== Given passage ==
—————
As well, “opposition remains fierce among many of the First Nations whose territories are crossed by TMX, due to concerns about a spill on salmon and other wildlife as well as concerns about the climate crisis that hit B.C. hard in 2021,” the letter adds. “In short, TMX does not have the necessary Free, Prior and Informed Consent to proceed,” and “we would remind you that it would only take opposition from a single Nation to cause significant delays and further cost overruns.”
The pipeline’s prospective buyers still think it can operate at a profit, the Globe and Mail reports.
“For Ottawa, striking a deal to sell part or all of the contentious pipeline to Indigenous owners could help temper opposition to a project that opponents decry as expensive, outdated, and out of line with the government’s public commitments to achieve net-zero emissions and to reconciliation with Indigenous peoples,” the Globe writes.
“For First Nations mulling an ownership stake, the appeal lies in potential long-term cash flows and the prospect of greater control over projects that cross their traditional territories, through measures that include environmental monitoring and remediation,” the news story adds. “But the price, structure, and financing details of a potential deal remain open questions.”
—————
== Raw data ==
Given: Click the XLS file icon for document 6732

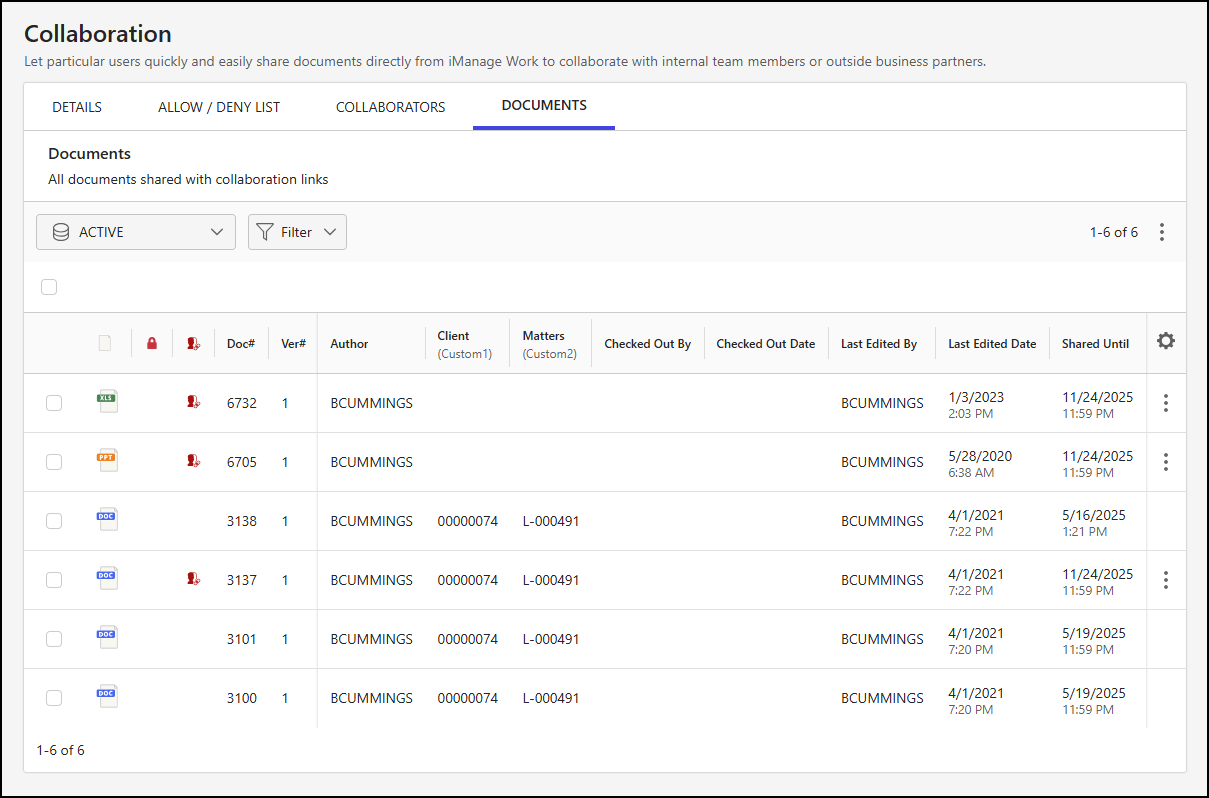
—————
== Required action ==
Pick up the article about selling the TMX pipeline to Indigenous owners after its final sentence and continue writing it.

== Answer to this exercise ==
CBC says the federally-owned Trans Mountain Corporation is blaming the latest cost overrun on a host of factors. The list includes borrowing costs, pandemic expenses, “productivity challenges” with subcontractors, natural disasters that changed the terrain along the pipeline route, the duty to protect culturally sensitive sites, and the need to manually remove rare moss, 100 anthills, and 15,000 frogs and other wildlife from the construction site.
In the last couple of weeks, meanwhile, a property owner has filed a compensation claim against Trans Mountain for financial losses caused by construction delays and “stigma of proximity to new pipeline,” and the company has reported one derailment and one brake failure at its tunnel boring and waste removal operation beneath Burnaby Mountain. Trans Mountain Corporation parried a query from Burnaby Now with a general statement declaring safety its “top priority”, but didn’t respond to a dozen question that reporter Cornelia Naylor later attached to the end of her news story.